The challenge
Slow and expensive measurement of soil properties is preventing Australian farmers from fully embracing emerging digital technologies
Direct measurement of soil properties and crop roots is slow and expensive. There is a need for better soil information in order for Australia to capture the full potential of emerging digital agriculture technologies, and therefore to stay competitive.
While the Soil and Landscape Grid of Australia (SLGA) provides interpolated soil properties across space, the accuracy of many key soil properties is low due to interpolation of limited measured data at sites sparsely distributed across the country. Key functional soil properties like PAWC are not accurate enough at scales needed for farm management decisions. More accurate data are needed to support improved modelling of crops, inform management decisions and enable accurate forecasting of yields.
Our response
An affordable and efficient approach to predicting functional soil properties
New field and remotely sensed data streams, combined with process-based soil-plant systems modelling, provide an opportunity for an alternative and more efficient approach to predicting functional soil properties.
Through CSIRO’s Digiscape Future Science Platform, we have been able to develop novel methods to generate new predictions of plant available water capacity (PAWC) of soils and related soil hydraulic properties, beyond the current soil grid.
These include an inverse modelling approach at paddock and sub-paddock scales and a spatial modelling approach applied right across the cropping regions of Australia.

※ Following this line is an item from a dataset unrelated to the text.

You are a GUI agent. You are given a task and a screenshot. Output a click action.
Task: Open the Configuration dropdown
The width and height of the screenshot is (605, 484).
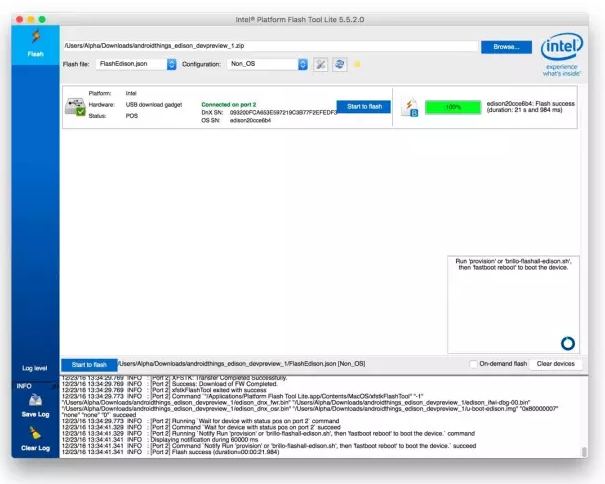tap(267, 64)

The results will complement and be used to improve Australia's digital soil map, which is a critical component in next-generation assisted decision making in agriculture and environmental management.
The results
Predicting plant available water capacity (PAWC) of soils from carefully monitoring crops and recording management inputs
An inverse modelling approach has been developed to predict plant available water holding capacity (PAWC) from easily measurable plant properties, such as yield, biomass and potentially remotely sensed vegetation indices, together with onsite management information and readily available climate data.
This approach successfully predicted PAWC from crop yield at sub-paddock scale with an error less than 25 mm. It also predicted soil PAWC at finer scale using high resolution yield maps (see image above).
A spatial modelling approach has also been developed with machine learning to identify key bioclimatic variables, topographical indices and remotely sensed vegetation indices to predict spatial variations of soil hydraulic properties across Australia's agricultural region. Saturation water content (SAT), drained upper limit (DUL), water content at 15 bar suction (LL15), and available water capacity (AWC) of soil were predicted down to 2m depth at 90m spatial resolution across the agricultural regions of Australia.